2. The information processing device according to claim 1, wherein the distribution adjustment section thins the learning data so that the distribution of the points which are specified by the feature quantity vectors in the feature quantity space becomes closer to the predetermined distribution.

3. The information processing device according to claim 1, wherein the distribution adjustment section weights each piece of the learning data so that the distribution of the points which are specified by the feature quantity vectors in the feature quantity space becomes closer to the predetermined distribution.

4. The information processing device according to claim 1, wherein the distribution adjustment section thins the learning data and weights each piece of the learning data remaining after thinning so that the distribution of the points which are specified by the feature quantity vectors in the feature quantity space becomes closer to the predetermined distribution.

5. The information processing device according to claim 1, wherein the predetermined distribution is a uniform distribution or a Gauss distribution.

6. The information processing device according to claim 2, wherein, when new learning data is additionally given, the distribution adjustment section thins a learning data group including the new learning data and the existing learning data so that the distribution of the points which are specified by the feature quantity vectors in the feature quantity space becomes closer to the predetermined distribution.

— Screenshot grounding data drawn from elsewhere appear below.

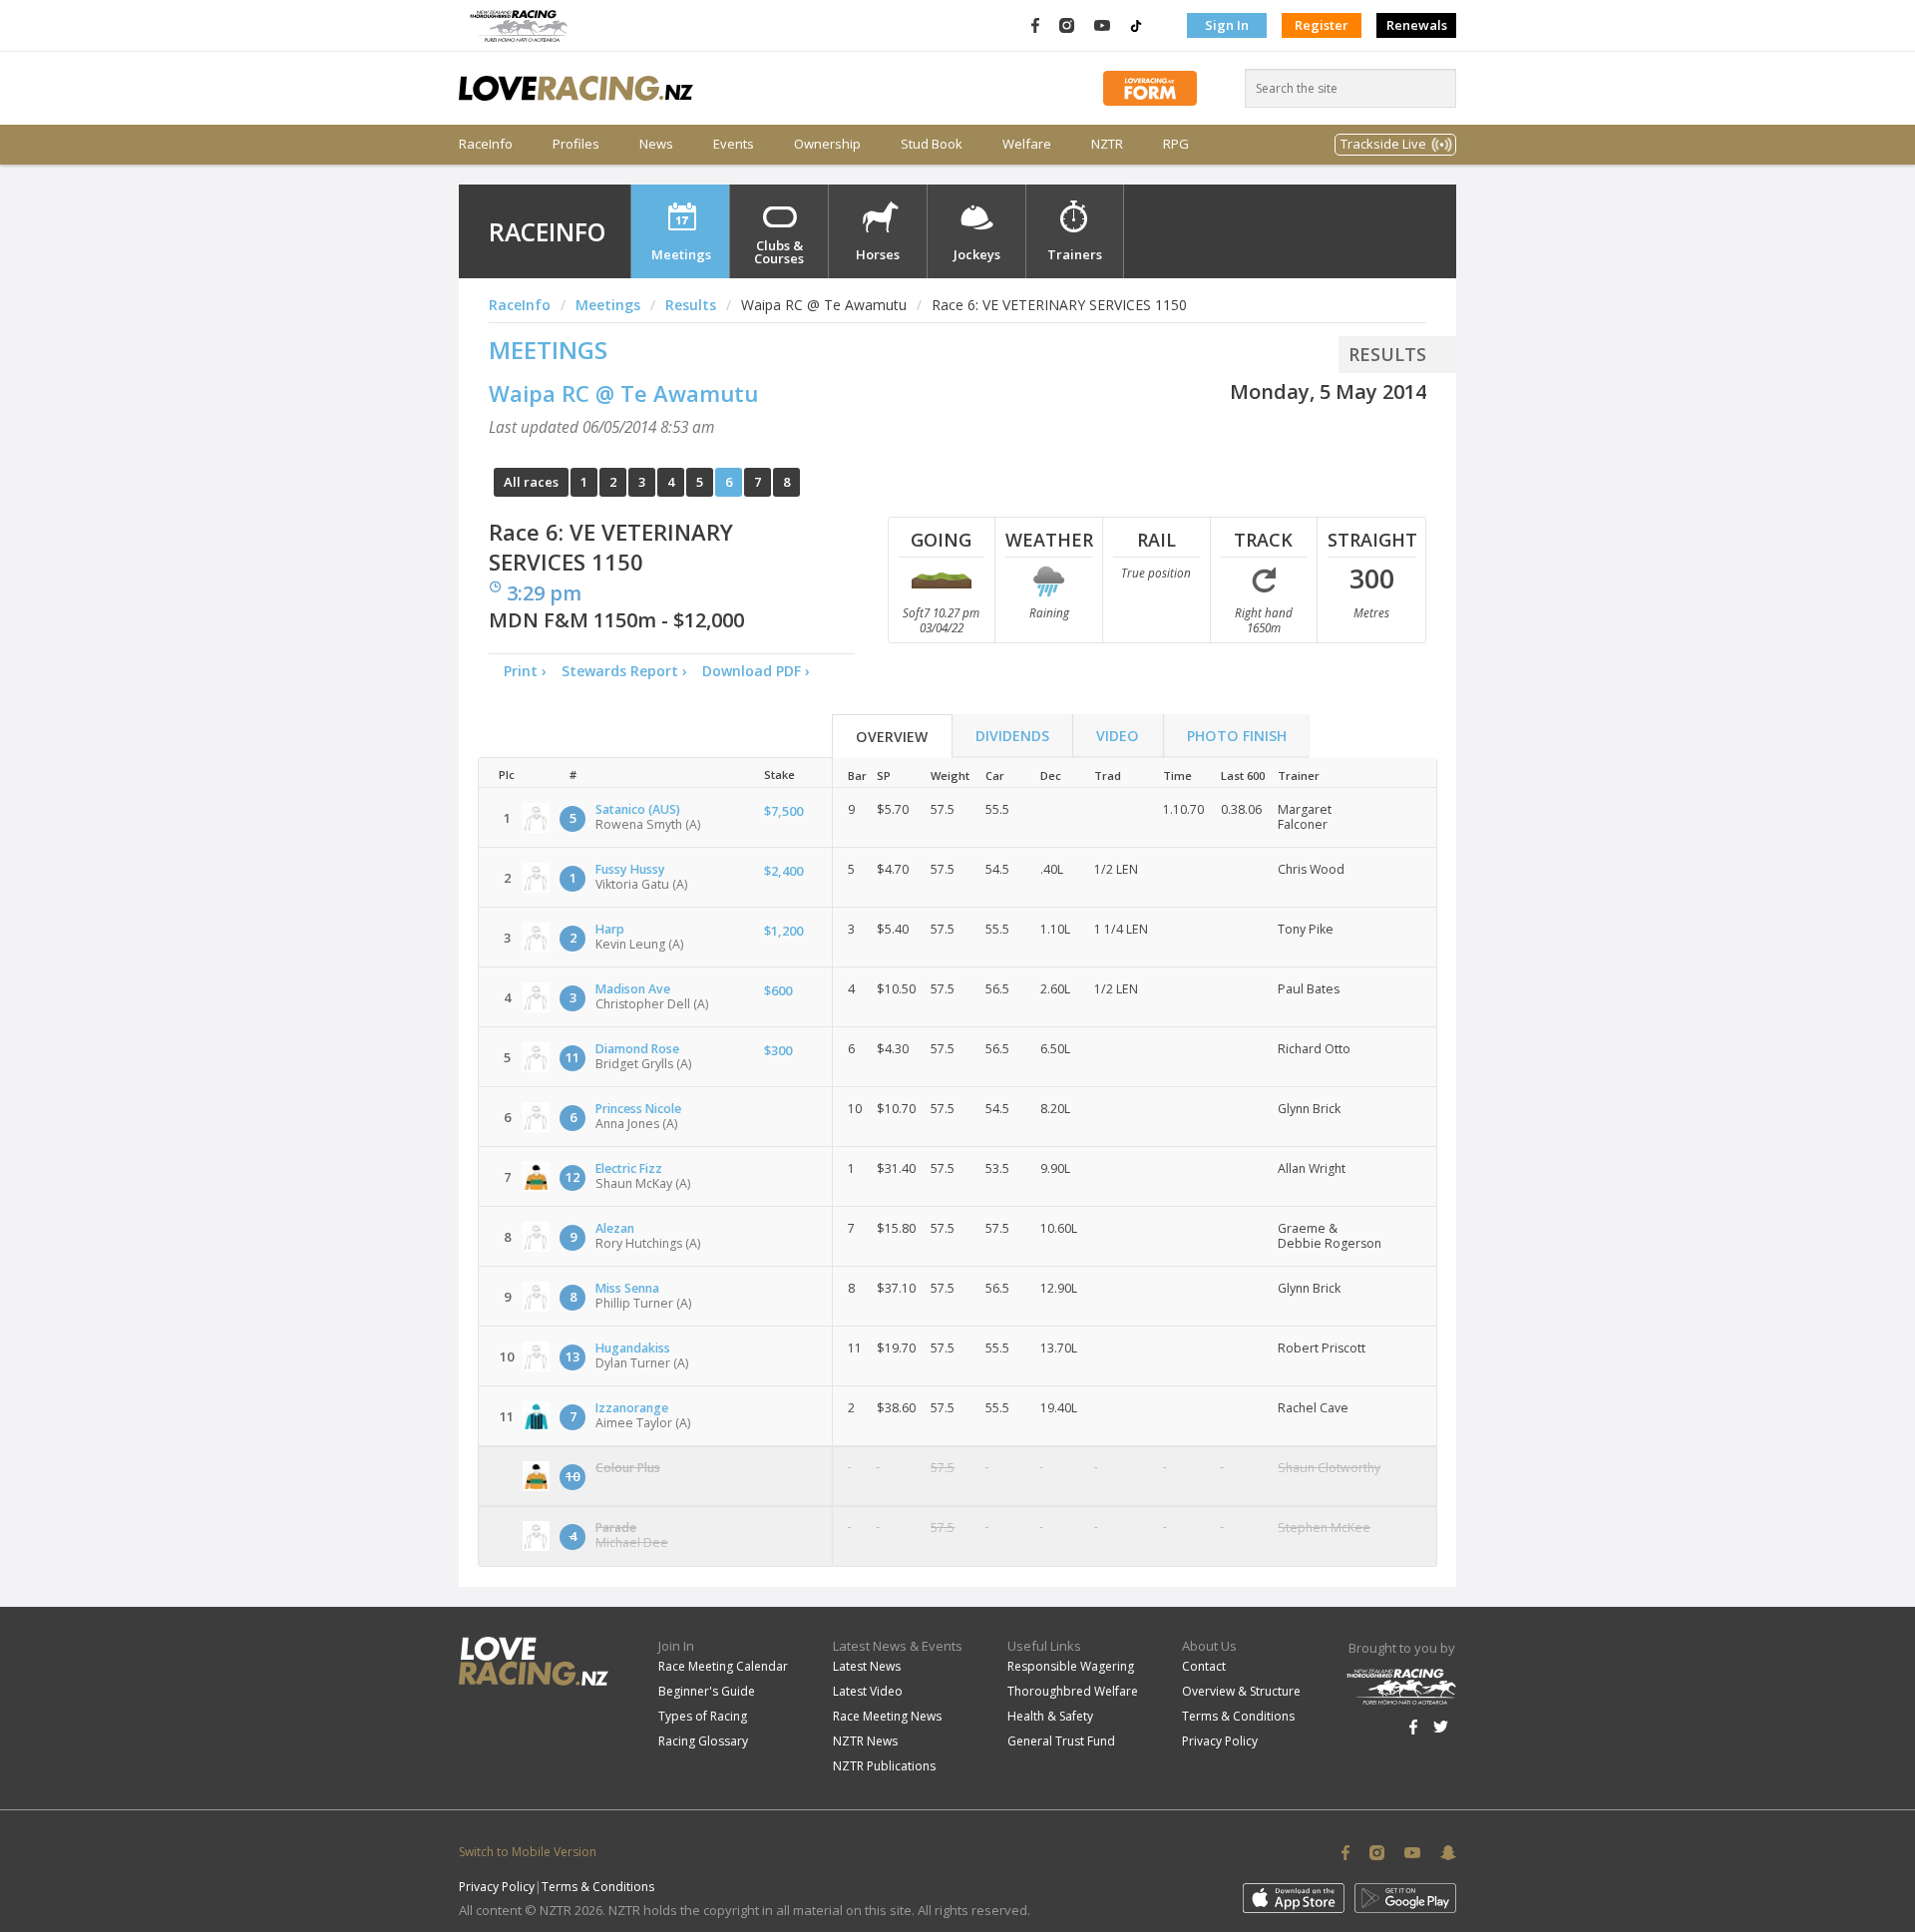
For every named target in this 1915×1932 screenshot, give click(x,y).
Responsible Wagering (1070, 1666)
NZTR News (865, 1741)
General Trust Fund (1061, 1741)
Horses (878, 254)
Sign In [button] (1227, 25)
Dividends (1012, 735)
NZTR (1107, 144)
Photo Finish (1237, 735)
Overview (892, 736)
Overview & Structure (1241, 1691)
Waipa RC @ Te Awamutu (623, 393)
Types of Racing (702, 1716)
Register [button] (1321, 25)
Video (1117, 735)
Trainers (1074, 254)
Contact (1204, 1666)
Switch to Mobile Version (527, 1851)
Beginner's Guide (706, 1691)
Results (690, 304)
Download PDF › (760, 670)
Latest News (867, 1666)
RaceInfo (486, 144)
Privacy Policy (1220, 1741)
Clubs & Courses (779, 251)
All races (531, 482)
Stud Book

7. The information processing device according to claim 1, further comprising:

a basis function generation section that generates the basis function by combining a plurality of previously prepared functions.

8. The information processing device according to claim 7, wherein

the basis function generation section updates the basis function based on a genetic algorithm,

when the basis function is updated, the feature quantity vector calculation section inputs the input data into the updated basis function to calculate a feature quantity vector, and

the function generation section generates an estimation function which outputs an estimate value of the objective variable in accordance with input of the feature quantity vector which is calculated using the updated basis function.

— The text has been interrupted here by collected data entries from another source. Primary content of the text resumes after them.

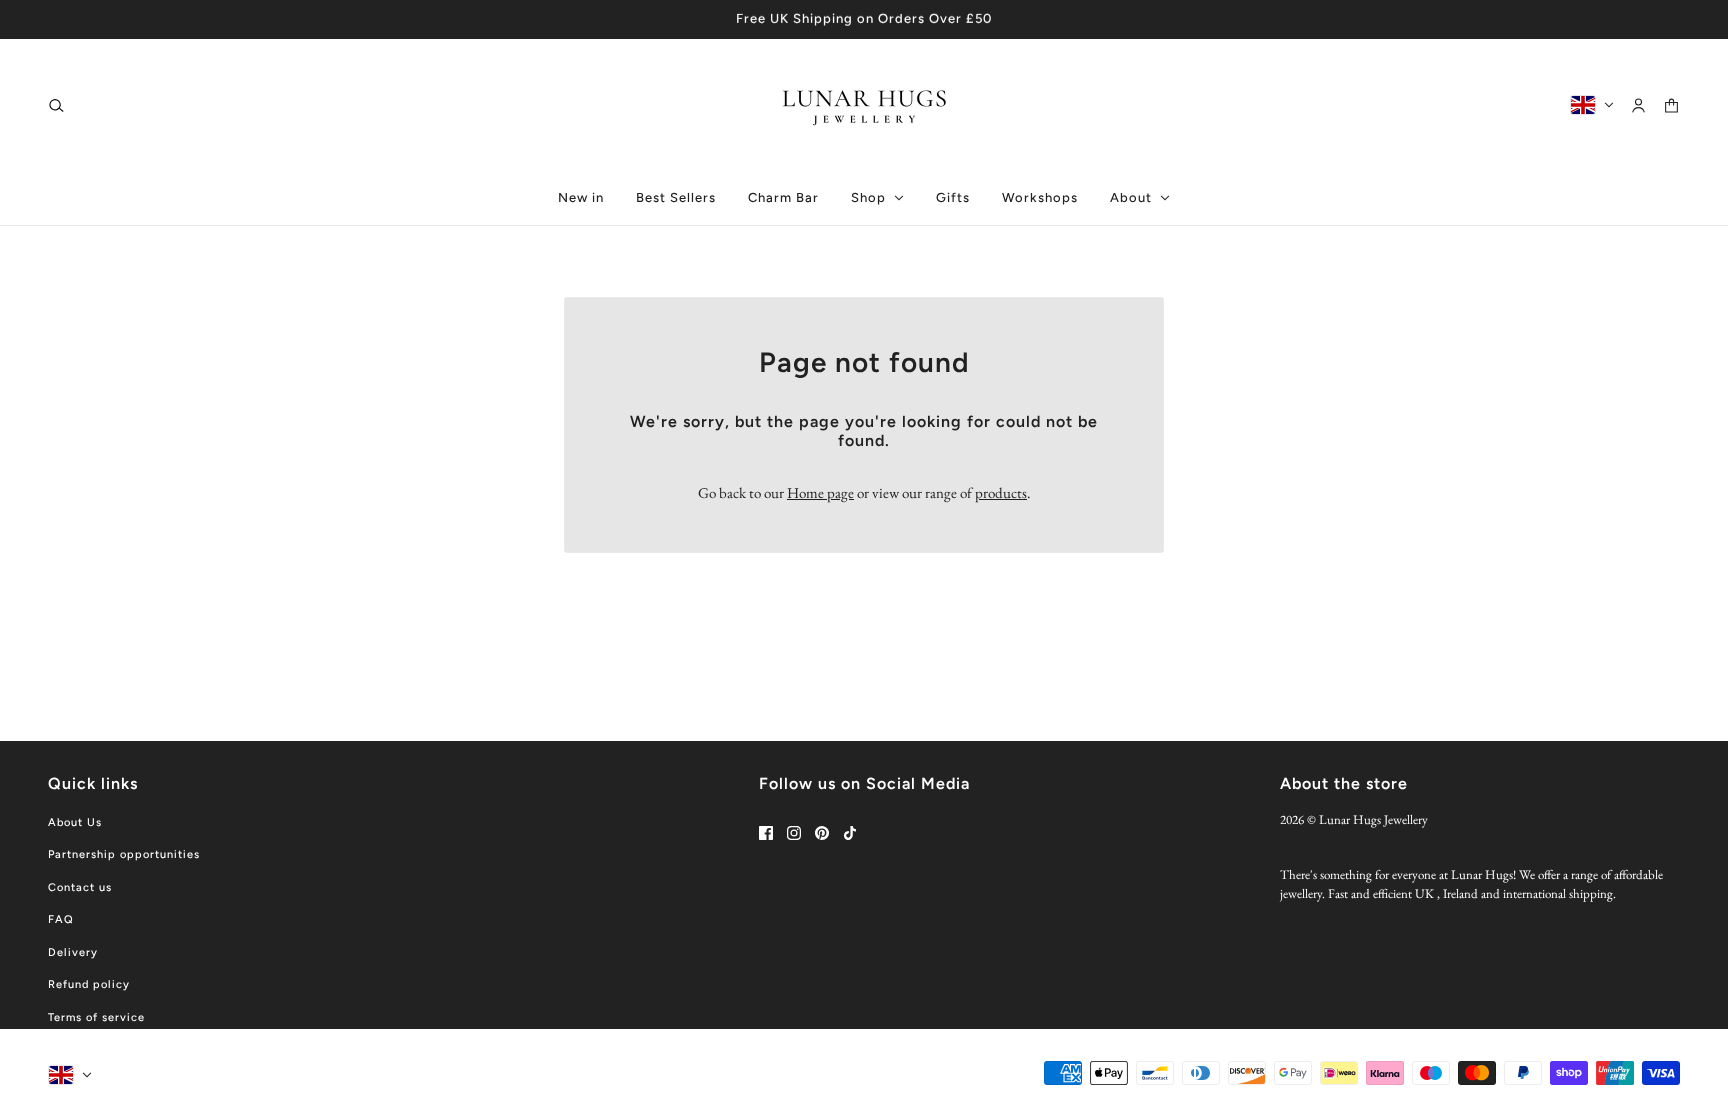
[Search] (56, 104)
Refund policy (89, 984)
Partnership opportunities (124, 854)
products (1001, 492)
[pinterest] (822, 833)
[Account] (1638, 104)
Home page (820, 492)
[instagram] (794, 833)
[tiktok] (850, 833)
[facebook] (766, 833)
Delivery (73, 952)
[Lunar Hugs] (864, 105)
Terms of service (96, 1017)
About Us (75, 822)
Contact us (80, 887)
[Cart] (1671, 104)
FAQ (61, 919)
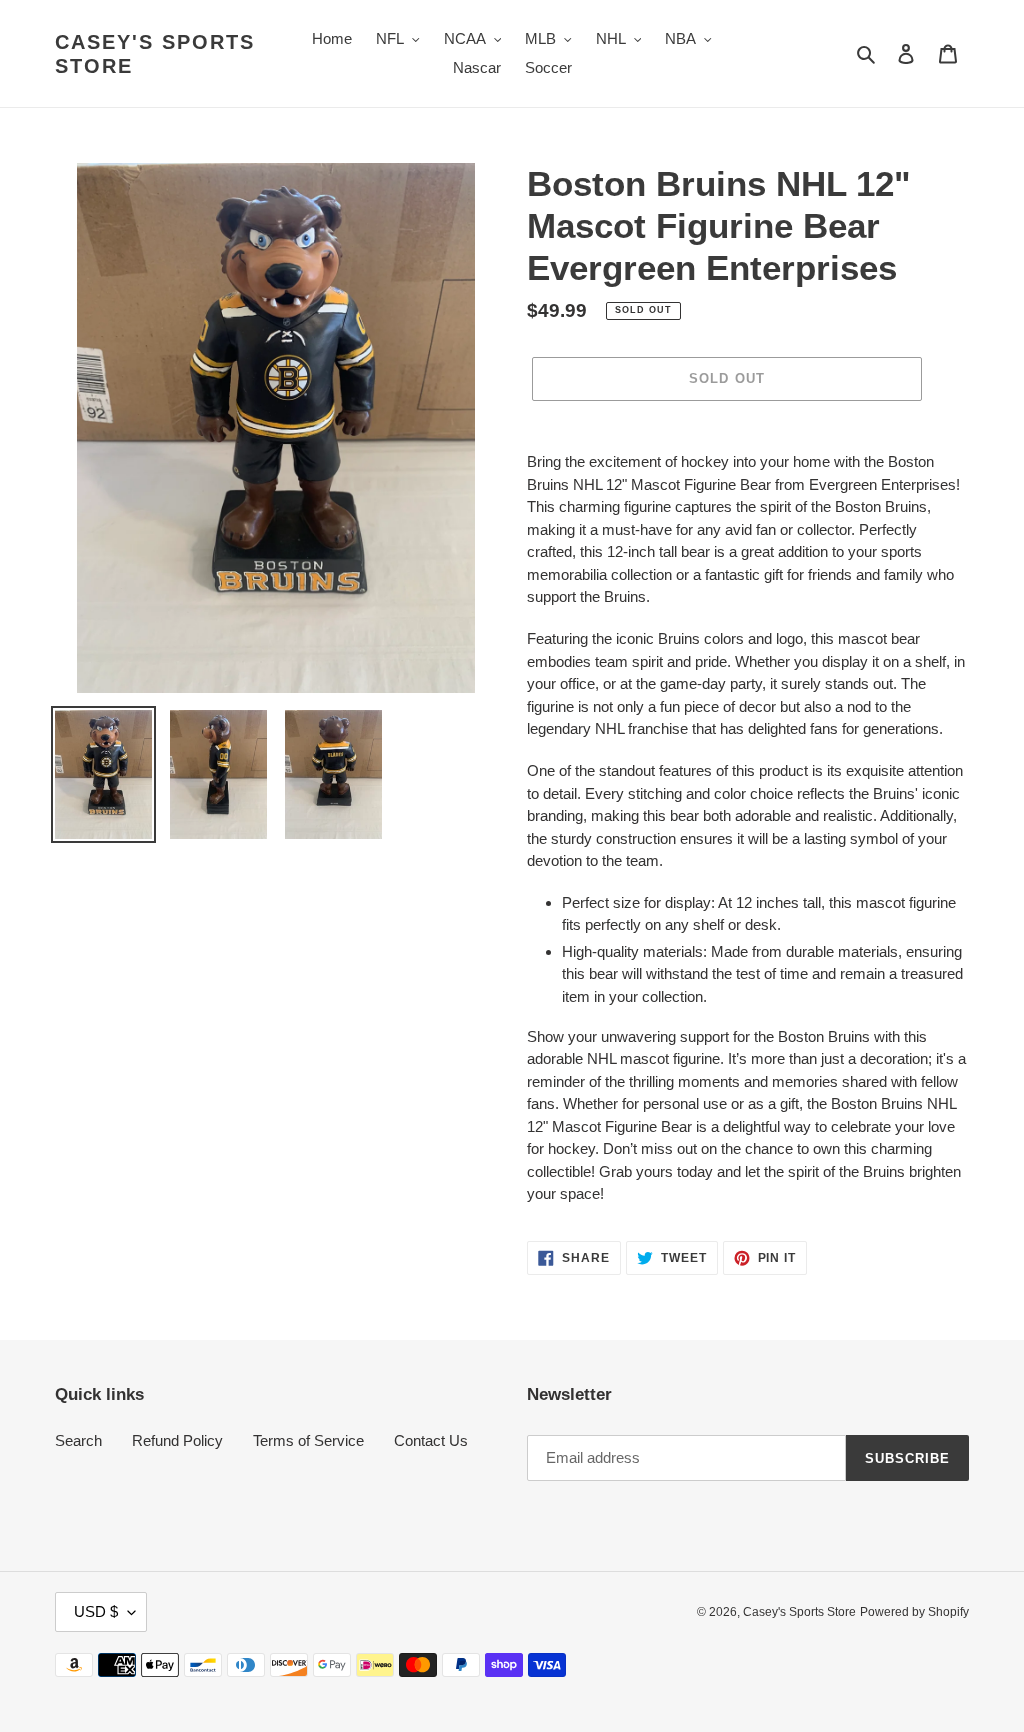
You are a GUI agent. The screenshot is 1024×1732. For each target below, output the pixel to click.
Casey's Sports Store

9. An estimator generating method comprising:

inputting, when a plurality of pieces of learning data each configured including input data and objective variables corresponding to the input data are given, the input data into a plurality of basis functions to calculate feature quantity vectors which include output values from the respective basis functions as elements;

adjusting a distribution of points which are specified by the feature quantity vectors in a feature quantity space so that the distribution of the points becomes closer to a predetermined distribution; and

generating an estimation function which outputs estimate values of the objective variables in accordance with input of the feature quantity vectors with respect to the plurality of pieces of learning data.

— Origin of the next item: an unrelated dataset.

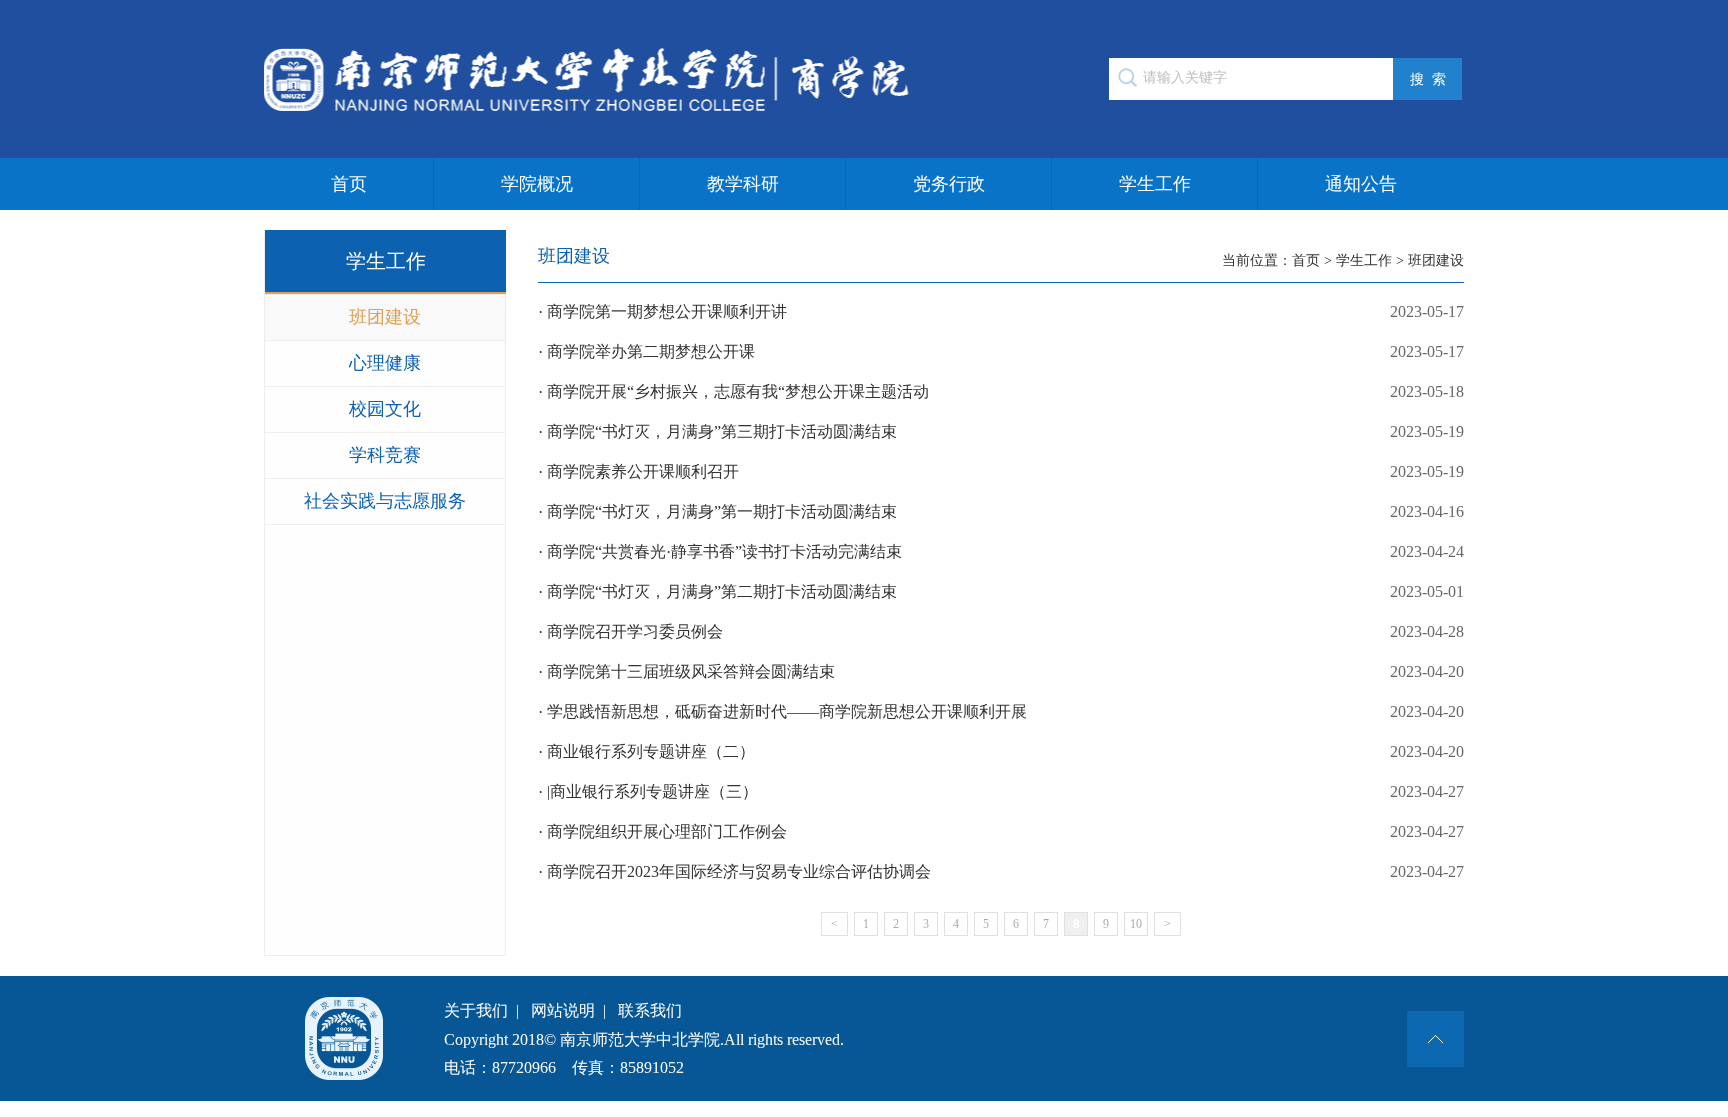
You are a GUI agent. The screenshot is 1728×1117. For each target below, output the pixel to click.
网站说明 (563, 1010)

10. A program for causing a computer to realize:

a feature quantity vector calculation function that, when a plurality of pieces of learning data each configured including input data and an objective variable corresponding to the input data are given, inputs the input data into a plurality of basis functions to calculate feature quantity vectors which include output values from the respective basis functions as elements;

a distribution adjustment function that adjusts a distribution of points which are specified by the feature quantity vectors in a feature quantity space so that the distribution of the points becomes closer to a predetermined distribution; and

a function generation function that generates an estimation function which outputs an estimate value of the objective variable in accordance with input of the feature quantity vectors with respect to the plurality of pieces of learning data.